_PROMPT_
From the entries below, output the line with "Instruction: Cancel editing" and each following line up to and including the line with "Open 检测记录列表 in the sidebar", exactly as written.

(Dataset excerpts)

----------

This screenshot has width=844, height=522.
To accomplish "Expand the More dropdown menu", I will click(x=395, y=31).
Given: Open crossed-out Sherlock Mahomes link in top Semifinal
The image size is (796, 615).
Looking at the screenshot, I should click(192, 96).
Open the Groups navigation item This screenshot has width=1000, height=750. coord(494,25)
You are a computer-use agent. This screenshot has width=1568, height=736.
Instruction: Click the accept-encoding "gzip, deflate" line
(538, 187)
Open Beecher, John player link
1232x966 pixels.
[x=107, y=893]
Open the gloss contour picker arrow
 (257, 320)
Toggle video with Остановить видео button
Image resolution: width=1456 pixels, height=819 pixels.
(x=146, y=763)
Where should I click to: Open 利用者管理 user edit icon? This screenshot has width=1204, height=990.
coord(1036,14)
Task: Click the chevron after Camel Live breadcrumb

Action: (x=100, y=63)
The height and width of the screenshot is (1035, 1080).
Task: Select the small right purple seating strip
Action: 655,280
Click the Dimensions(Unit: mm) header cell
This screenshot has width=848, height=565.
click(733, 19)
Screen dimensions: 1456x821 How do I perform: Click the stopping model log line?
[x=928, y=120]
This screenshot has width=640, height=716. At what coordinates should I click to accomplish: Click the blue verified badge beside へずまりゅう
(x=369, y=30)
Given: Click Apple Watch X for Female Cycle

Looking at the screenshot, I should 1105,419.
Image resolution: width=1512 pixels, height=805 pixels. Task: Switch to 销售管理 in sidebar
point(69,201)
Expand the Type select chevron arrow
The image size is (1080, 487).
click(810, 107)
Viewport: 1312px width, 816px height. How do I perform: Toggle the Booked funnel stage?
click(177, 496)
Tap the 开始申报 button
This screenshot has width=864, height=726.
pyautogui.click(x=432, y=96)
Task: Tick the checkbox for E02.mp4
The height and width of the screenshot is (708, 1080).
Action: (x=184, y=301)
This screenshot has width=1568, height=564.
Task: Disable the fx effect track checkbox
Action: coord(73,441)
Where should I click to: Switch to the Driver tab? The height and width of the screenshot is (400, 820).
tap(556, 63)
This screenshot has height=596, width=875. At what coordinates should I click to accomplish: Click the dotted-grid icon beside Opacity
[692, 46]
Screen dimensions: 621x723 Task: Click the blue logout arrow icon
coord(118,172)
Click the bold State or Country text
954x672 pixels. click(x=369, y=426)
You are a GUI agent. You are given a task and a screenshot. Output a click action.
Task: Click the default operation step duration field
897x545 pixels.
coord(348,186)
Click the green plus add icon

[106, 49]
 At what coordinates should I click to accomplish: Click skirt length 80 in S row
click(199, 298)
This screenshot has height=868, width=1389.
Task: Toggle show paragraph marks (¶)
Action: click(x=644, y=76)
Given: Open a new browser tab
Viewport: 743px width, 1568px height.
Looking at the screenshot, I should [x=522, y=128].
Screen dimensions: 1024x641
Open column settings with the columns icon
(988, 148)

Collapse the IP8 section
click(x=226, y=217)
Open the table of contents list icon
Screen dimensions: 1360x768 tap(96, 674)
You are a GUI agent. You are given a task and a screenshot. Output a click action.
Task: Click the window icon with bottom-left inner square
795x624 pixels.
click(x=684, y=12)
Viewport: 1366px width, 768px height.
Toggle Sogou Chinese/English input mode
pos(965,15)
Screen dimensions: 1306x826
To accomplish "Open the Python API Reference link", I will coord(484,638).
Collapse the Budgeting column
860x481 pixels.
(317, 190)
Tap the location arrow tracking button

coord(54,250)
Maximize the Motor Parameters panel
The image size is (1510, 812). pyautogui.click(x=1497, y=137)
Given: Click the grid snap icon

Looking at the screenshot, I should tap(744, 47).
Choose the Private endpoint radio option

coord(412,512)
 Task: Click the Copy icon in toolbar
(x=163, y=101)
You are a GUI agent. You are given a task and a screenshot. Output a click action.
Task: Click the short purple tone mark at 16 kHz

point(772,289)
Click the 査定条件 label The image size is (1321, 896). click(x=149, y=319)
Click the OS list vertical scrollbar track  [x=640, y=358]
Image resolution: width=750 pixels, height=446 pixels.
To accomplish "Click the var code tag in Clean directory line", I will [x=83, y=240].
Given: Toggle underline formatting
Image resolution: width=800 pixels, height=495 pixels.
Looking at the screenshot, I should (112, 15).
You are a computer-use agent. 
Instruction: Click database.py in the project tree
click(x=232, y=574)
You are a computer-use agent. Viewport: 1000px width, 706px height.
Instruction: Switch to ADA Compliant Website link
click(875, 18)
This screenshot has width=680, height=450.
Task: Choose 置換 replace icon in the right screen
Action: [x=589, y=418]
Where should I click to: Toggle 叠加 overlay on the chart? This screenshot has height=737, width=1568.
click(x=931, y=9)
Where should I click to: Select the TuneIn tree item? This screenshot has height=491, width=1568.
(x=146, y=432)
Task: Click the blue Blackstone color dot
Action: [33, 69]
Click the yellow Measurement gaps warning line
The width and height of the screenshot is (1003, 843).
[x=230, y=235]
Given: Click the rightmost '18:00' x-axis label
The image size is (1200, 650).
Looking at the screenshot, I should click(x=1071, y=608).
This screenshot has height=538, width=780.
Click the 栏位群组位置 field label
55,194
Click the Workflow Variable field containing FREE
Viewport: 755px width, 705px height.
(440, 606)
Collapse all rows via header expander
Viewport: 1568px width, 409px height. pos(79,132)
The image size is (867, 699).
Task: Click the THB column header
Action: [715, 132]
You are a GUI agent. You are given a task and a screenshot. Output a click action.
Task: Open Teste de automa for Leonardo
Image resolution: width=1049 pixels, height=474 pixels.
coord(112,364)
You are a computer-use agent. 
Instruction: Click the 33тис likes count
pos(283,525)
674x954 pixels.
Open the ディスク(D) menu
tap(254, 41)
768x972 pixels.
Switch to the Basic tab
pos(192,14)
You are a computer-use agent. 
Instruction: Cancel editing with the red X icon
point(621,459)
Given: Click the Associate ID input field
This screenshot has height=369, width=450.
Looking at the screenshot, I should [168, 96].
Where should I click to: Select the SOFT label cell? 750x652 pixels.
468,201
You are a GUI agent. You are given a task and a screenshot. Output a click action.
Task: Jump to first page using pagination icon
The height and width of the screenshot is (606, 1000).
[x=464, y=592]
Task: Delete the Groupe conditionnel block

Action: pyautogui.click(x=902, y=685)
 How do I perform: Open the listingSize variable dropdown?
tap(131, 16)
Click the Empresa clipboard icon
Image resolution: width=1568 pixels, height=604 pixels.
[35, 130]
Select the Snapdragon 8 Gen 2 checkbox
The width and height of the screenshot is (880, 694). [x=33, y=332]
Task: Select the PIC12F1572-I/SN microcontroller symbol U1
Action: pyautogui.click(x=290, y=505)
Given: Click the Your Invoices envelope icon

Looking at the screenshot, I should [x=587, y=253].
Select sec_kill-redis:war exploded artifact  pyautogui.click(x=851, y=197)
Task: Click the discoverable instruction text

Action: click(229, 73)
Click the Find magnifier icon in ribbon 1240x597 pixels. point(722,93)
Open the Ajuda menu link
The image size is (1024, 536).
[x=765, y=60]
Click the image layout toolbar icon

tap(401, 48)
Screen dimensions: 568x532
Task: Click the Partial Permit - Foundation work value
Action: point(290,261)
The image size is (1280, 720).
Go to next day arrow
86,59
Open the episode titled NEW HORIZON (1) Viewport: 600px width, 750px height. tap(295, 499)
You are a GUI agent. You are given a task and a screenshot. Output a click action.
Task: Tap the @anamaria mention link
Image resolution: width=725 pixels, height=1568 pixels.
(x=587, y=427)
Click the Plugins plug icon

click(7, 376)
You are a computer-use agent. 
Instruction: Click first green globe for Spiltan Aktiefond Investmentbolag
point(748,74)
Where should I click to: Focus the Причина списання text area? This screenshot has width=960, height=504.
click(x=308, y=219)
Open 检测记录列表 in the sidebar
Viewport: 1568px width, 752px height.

----------

_EXERCISE OUTPUT_
Instruction: Cancel editing with the red X icon
point(621,459)
Given: Click the Associate ID input field
This screenshot has height=369, width=450.
Looking at the screenshot, I should [168, 96].
Where should I click to: Select the SOFT label cell? 750x652 pixels.
468,201
You are a GUI agent. You are given a task and a screenshot. Output a click action.
Task: Jump to first page using pagination icon
The height and width of the screenshot is (606, 1000).
[x=464, y=592]
Task: Delete the Groupe conditionnel block

Action: pyautogui.click(x=902, y=685)
 How do I perform: Open the listingSize variable dropdown?
tap(131, 16)
Click the Empresa clipboard icon
Image resolution: width=1568 pixels, height=604 pixels.
[35, 130]
Select the Snapdragon 8 Gen 2 checkbox
The width and height of the screenshot is (880, 694). [x=33, y=332]
Task: Select the PIC12F1572-I/SN microcontroller symbol U1
Action: pyautogui.click(x=290, y=505)
Given: Click the Your Invoices envelope icon

Looking at the screenshot, I should [x=587, y=253].
Select sec_kill-redis:war exploded artifact  pyautogui.click(x=851, y=197)
Task: Click the discoverable instruction text

Action: click(229, 73)
Click the Find magnifier icon in ribbon 1240x597 pixels. point(722,93)
Open the Ajuda menu link
The image size is (1024, 536).
[x=765, y=60]
Click the image layout toolbar icon

tap(401, 48)
Screen dimensions: 568x532
Task: Click the Partial Permit - Foundation work value
Action: point(290,261)
The image size is (1280, 720).
Go to next day arrow
86,59
Open the episode titled NEW HORIZON (1) Viewport: 600px width, 750px height. tap(295, 499)
You are a GUI agent. You are given a task and a screenshot. Output a click action.
Task: Tap the @anamaria mention link
Image resolution: width=725 pixels, height=1568 pixels.
(x=587, y=427)
Click the Plugins plug icon

click(7, 376)
You are a computer-use agent. 
Instruction: Click first green globe for Spiltan Aktiefond Investmentbolag
point(748,74)
Where should I click to: Focus the Причина списання text area? This screenshot has width=960, height=504.
click(x=308, y=219)
Open 检测记录列表 in the sidebar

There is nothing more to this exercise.